◆ WORK ITEM
Print every record word for word.

========================

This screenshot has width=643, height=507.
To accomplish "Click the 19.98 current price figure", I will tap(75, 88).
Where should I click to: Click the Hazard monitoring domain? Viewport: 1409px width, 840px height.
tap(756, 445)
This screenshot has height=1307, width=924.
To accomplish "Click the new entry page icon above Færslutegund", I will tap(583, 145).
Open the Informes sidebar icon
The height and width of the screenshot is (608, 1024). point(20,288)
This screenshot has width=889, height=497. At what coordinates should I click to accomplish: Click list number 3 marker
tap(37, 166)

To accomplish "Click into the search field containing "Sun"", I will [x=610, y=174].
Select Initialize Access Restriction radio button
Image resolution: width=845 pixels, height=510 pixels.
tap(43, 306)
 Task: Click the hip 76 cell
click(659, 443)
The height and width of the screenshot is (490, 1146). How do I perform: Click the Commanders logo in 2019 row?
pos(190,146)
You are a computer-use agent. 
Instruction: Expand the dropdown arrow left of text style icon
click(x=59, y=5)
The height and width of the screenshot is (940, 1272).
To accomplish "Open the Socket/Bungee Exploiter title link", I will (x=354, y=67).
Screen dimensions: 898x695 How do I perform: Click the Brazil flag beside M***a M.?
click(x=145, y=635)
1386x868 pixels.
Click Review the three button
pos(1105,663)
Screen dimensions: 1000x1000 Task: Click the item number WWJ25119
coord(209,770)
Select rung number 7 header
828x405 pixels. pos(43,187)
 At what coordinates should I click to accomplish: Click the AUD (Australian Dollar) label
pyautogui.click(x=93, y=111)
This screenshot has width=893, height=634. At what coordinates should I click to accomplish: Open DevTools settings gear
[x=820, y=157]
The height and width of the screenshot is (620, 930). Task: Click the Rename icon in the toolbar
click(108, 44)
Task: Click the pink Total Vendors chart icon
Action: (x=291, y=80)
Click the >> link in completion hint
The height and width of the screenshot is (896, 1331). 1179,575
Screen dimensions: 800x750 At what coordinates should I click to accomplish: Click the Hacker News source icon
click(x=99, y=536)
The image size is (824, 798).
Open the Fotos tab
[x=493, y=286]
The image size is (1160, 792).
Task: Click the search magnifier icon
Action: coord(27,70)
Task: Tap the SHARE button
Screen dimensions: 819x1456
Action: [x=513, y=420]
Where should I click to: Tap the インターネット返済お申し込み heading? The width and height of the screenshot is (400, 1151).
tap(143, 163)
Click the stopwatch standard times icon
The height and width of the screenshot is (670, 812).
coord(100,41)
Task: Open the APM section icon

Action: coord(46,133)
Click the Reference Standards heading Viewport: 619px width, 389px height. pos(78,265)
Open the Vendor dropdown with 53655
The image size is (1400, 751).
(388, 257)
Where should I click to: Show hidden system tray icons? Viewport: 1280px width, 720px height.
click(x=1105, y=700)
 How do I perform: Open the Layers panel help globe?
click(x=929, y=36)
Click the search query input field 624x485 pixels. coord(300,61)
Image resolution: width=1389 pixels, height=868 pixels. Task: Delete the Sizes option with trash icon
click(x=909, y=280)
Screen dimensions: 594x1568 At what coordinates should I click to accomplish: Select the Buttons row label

========================

◆ OUTPUT FOR THIS TASK
This screenshot has width=643, height=507.
To accomplish "Click the 19.98 current price figure", I will tap(75, 88).
Where should I click to: Click the Hazard monitoring domain? Viewport: 1409px width, 840px height.
tap(756, 445)
This screenshot has height=1307, width=924.
To accomplish "Click the new entry page icon above Færslutegund", I will tap(583, 145).
Open the Informes sidebar icon
The height and width of the screenshot is (608, 1024). point(20,288)
This screenshot has width=889, height=497. At what coordinates should I click to accomplish: Click list number 3 marker
tap(37, 166)

To accomplish "Click into the search field containing "Sun"", I will [x=610, y=174].
Select Initialize Access Restriction radio button
Image resolution: width=845 pixels, height=510 pixels.
tap(43, 306)
 Task: Click the hip 76 cell
click(659, 443)
The height and width of the screenshot is (490, 1146). How do I perform: Click the Commanders logo in 2019 row?
pos(190,146)
You are a computer-use agent. 
Instruction: Expand the dropdown arrow left of text style icon
click(x=59, y=5)
The height and width of the screenshot is (940, 1272).
To accomplish "Open the Socket/Bungee Exploiter title link", I will (x=354, y=67).
Screen dimensions: 898x695 How do I perform: Click the Brazil flag beside M***a M.?
click(x=145, y=635)
1386x868 pixels.
Click Review the three button
pos(1105,663)
Screen dimensions: 1000x1000 Task: Click the item number WWJ25119
coord(209,770)
Select rung number 7 header
828x405 pixels. pos(43,187)
 At what coordinates should I click to accomplish: Click the AUD (Australian Dollar) label
pyautogui.click(x=93, y=111)
This screenshot has width=893, height=634. At what coordinates should I click to accomplish: Open DevTools settings gear
[x=820, y=157]
The height and width of the screenshot is (620, 930). Task: Click the Rename icon in the toolbar
click(108, 44)
Task: Click the pink Total Vendors chart icon
Action: (x=291, y=80)
Click the >> link in completion hint
The height and width of the screenshot is (896, 1331). 1179,575
Screen dimensions: 800x750 At what coordinates should I click to accomplish: Click the Hacker News source icon
click(x=99, y=536)
The image size is (824, 798).
Open the Fotos tab
[x=493, y=286]
The image size is (1160, 792).
Task: Click the search magnifier icon
Action: coord(27,70)
Task: Tap the SHARE button
Screen dimensions: 819x1456
Action: [x=513, y=420]
Where should I click to: Tap the インターネット返済お申し込み heading? The width and height of the screenshot is (400, 1151).
tap(143, 163)
Click the stopwatch standard times icon
The height and width of the screenshot is (670, 812).
coord(100,41)
Task: Open the APM section icon

Action: coord(46,133)
Click the Reference Standards heading Viewport: 619px width, 389px height. pos(78,265)
Open the Vendor dropdown with 53655
The image size is (1400, 751).
(388, 257)
Where should I click to: Show hidden system tray icons? Viewport: 1280px width, 720px height.
click(x=1105, y=700)
 How do I perform: Open the Layers panel help globe?
click(x=929, y=36)
Click the search query input field 624x485 pixels. coord(300,61)
Image resolution: width=1389 pixels, height=868 pixels. Task: Delete the Sizes option with trash icon
click(x=909, y=280)
Screen dimensions: 594x1568 At what coordinates should I click to accomplish: Select the Buttons row label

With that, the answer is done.